The Shire of Violet Town was a local government area about 170 km northeast of Melbourne, the state capital of Victoria, Australia. The shire covered an area of 935 km2, and existed from 1895 until 1994.

==History==

Violet Town was first incorporated as a shire on 11 April 1895, having previously been part of the Shire of Benalla and the Shire of Euroa.

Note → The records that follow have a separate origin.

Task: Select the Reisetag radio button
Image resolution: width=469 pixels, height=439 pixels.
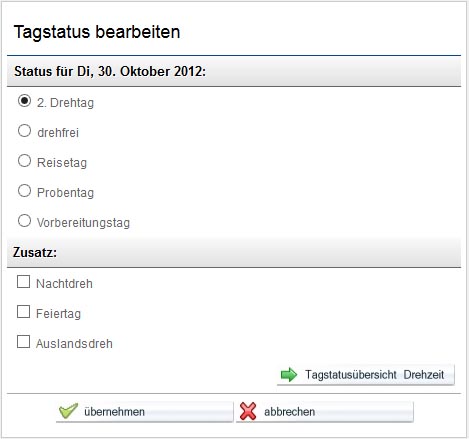Action: pyautogui.click(x=24, y=161)
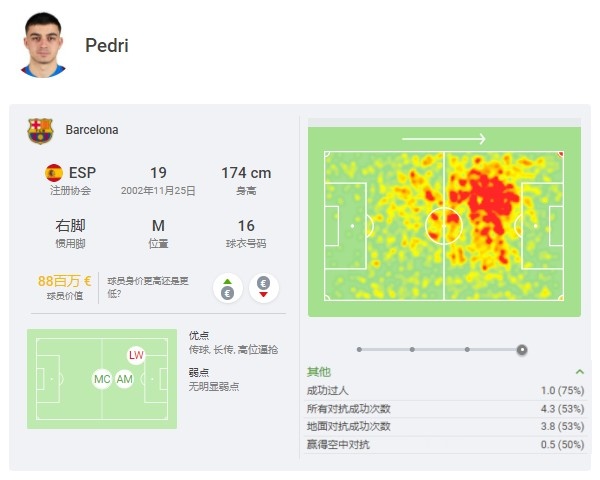This screenshot has width=600, height=480.
Task: Select the second dot of heatmap slider
Action: tap(412, 350)
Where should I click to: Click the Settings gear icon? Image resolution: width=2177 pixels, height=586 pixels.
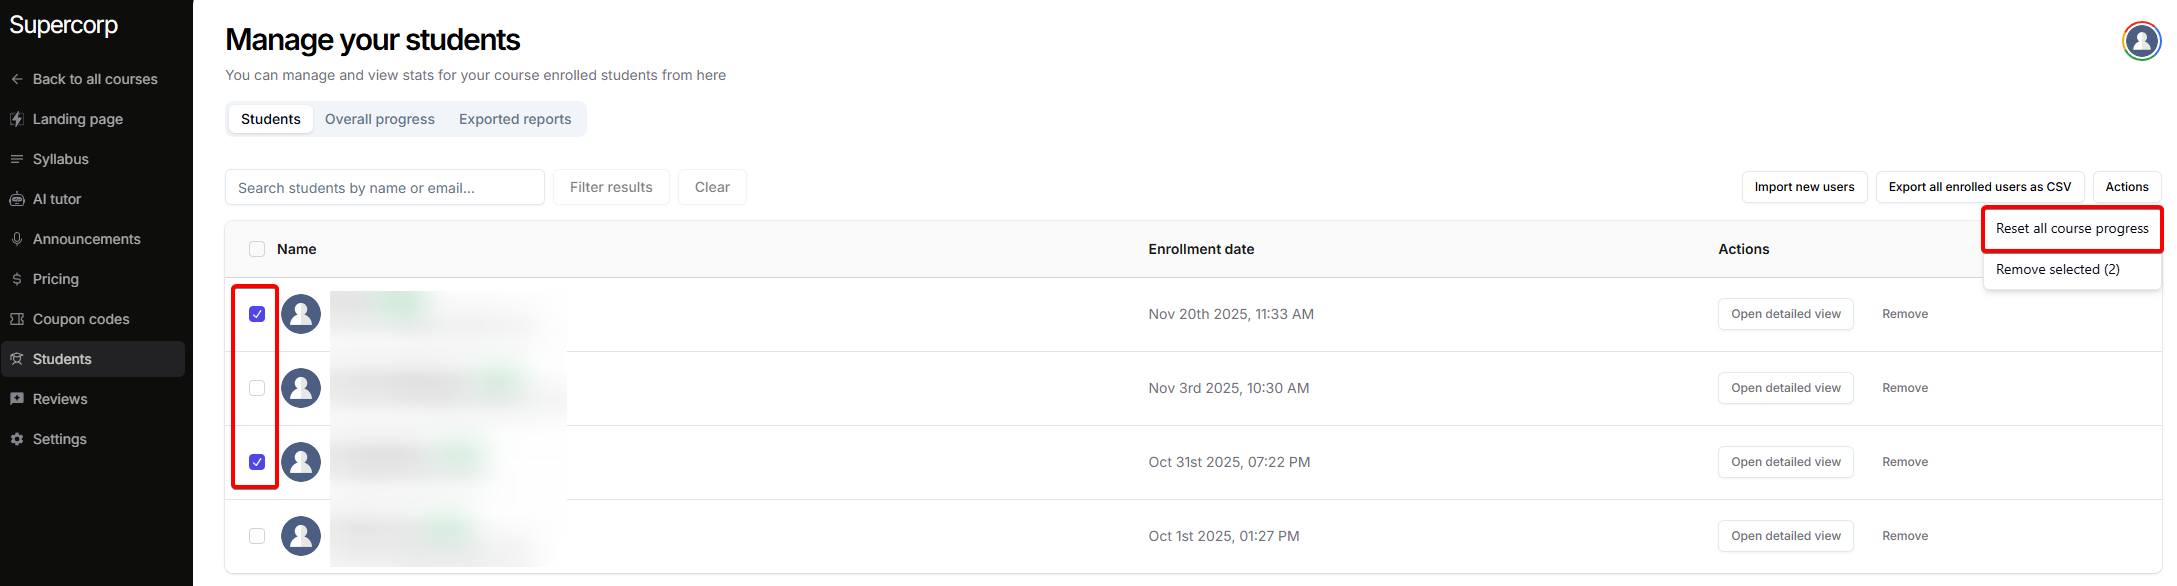coord(17,439)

On 18 November 1994, the Shire of Violet Town was abolished, and along with the Shires of Euroa, Goulburn and some neighbouring districts, was merged into the newly created Shire of Strathbogie. Caniambo and Tamleugh were transferred to the newly created City of Greater Shepparton, whilst the Warrenbayne district was merged into the newly created Delatite Shire.

==Ridings==

The Shire of Violet Town was divided into three ridings, each of which elected three councillors:
- North Riding
- Central Riding
- South Riding

==Towns and localities==
- Boho South
- Caniambo
- Creek Junction
- Earlston
- Gowangardie
- Koonda
- Marraweeny
- Tamleugh
- Upotipotpon
- Violet Town*

- Council seat.

==Population==

| Year | Population |
|---|---|
| 1911 | 2,447 |
| 1954 | 1,424 |
| 1958 | 1,460* |
| 1961 | 1,360 |
| 1966 | 1,236 |
| 1971 | 1,186 |
| 1976 | 1,248 |
| 1981 | 1,272 |
| 1986 | 1,393 |
| 1991 | 1,443 |

- Estimate in the 1958 Victorian Year Book.